━━ Extrait cité ━━

Sur l'organisation fédérale, il n'y a aucun doute que la réponse à la pandémie devrait être coordonnée entre le ministère de la santé, les États fédérés et les municipalités, comme le prévoit, d'ailleurs, la loi. Le système unique de santé comporte clairement une gestion articulée entre les entités fédératives, donc les secrétaires régionaux et les secrétaires municipaux de santé. Une nouvelle loi en février 2020 a attribué aux gouvernements locaux la compétence pour l'adoption des mesures visant à diminuer la propagation de la covid-19.
Pourtant, le gouvernement fédéral a déclaré la guerre aux gouverneurs et aux maires, en leur contestant la compétence de prendre des décisions pour faire face à la crise sanitaire. La cour suprême fédérale a reconnu la compétence concurrente des trois niveaux de la fédération, dans une décision du 15 avril 2020 sur la compétence des gouverneurs et des maires pour prendre des mesures de lutte contre l'épidémie. Il s'agit en réalité d'une confrontation politique, qui a pour raison principale raison les éventuelles conséquences économiques, voir électorales, des mesures de confinement. La tension politique au Brésil est maximale et, malheureusement, les gouverneurs semblent céder à certaines pressions.

━━━
━━ Entrées fournies ━━

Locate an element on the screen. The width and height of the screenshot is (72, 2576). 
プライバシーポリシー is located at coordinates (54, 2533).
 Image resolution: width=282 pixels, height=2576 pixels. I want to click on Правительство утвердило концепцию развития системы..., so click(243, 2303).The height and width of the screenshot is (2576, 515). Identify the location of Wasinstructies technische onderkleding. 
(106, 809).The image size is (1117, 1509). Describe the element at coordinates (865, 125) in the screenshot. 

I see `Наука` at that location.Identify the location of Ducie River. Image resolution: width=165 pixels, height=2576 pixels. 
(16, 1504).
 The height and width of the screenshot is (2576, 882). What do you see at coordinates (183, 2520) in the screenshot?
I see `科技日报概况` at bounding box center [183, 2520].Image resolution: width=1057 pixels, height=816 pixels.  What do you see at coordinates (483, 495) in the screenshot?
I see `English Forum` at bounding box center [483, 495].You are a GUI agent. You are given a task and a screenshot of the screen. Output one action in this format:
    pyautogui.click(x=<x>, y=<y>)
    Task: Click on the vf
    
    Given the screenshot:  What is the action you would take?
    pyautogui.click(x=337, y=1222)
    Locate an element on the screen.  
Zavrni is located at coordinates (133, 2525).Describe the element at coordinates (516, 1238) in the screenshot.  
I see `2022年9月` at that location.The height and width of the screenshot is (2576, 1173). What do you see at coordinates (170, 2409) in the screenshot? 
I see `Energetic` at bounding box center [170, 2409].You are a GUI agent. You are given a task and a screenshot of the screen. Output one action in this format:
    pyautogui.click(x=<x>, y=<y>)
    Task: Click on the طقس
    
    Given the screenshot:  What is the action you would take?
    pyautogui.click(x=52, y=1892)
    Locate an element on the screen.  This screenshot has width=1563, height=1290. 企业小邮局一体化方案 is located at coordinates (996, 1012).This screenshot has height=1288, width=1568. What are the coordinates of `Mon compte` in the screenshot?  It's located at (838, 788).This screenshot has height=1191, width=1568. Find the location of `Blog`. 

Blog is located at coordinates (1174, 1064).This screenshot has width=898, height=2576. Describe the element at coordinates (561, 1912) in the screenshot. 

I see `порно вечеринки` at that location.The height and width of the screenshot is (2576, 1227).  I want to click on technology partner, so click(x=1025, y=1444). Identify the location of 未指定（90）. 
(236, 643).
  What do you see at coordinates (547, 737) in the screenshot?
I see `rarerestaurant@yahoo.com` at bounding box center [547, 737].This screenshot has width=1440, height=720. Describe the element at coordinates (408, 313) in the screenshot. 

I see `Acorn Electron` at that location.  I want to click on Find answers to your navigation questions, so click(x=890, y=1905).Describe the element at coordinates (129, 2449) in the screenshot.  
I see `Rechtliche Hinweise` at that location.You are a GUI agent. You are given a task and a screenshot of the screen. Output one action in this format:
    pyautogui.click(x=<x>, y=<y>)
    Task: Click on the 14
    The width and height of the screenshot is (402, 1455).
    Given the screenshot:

━━━

Consigne de travail A: Tirez de l'extrait, mot pour mot, le passage allant de « Pourtant, le gouvernement » à « à certaines pressions. ».
Consigne de travail B: Selon l'extrait, entre quelles instances la réponse à la pandémie devrait-elle être coordonnée ? Énumérez-les toutes.
Ces entrées proviennent d'une autre source que l'extrait.

Corrigé A:
Pourtant, le gouvernement fédéral a déclaré la guerre aux gouverneurs et aux maires, en leur contestant la compétence de prendre des décisions pour faire face à la crise sanitaire. La cour suprême fédérale a reconnu la compétence concurrente des trois niveaux de la fédération, dans une décision du 15 avril 2020 sur la compétence des gouverneurs et des maires pour prendre des mesures de lutte contre l'épidémie. Il s'agit en réalité d'une confrontation politique, qui a pour raison principale raison les éventuelles conséquences économiques, voir électorales, des mesures de confinement. La tension politique au Brésil est maximale et, malheureusement, les gouverneurs semblent céder à certaines pressions.

Corrigé B:
- le ministère de la santé
- les États fédérés
- les municipalités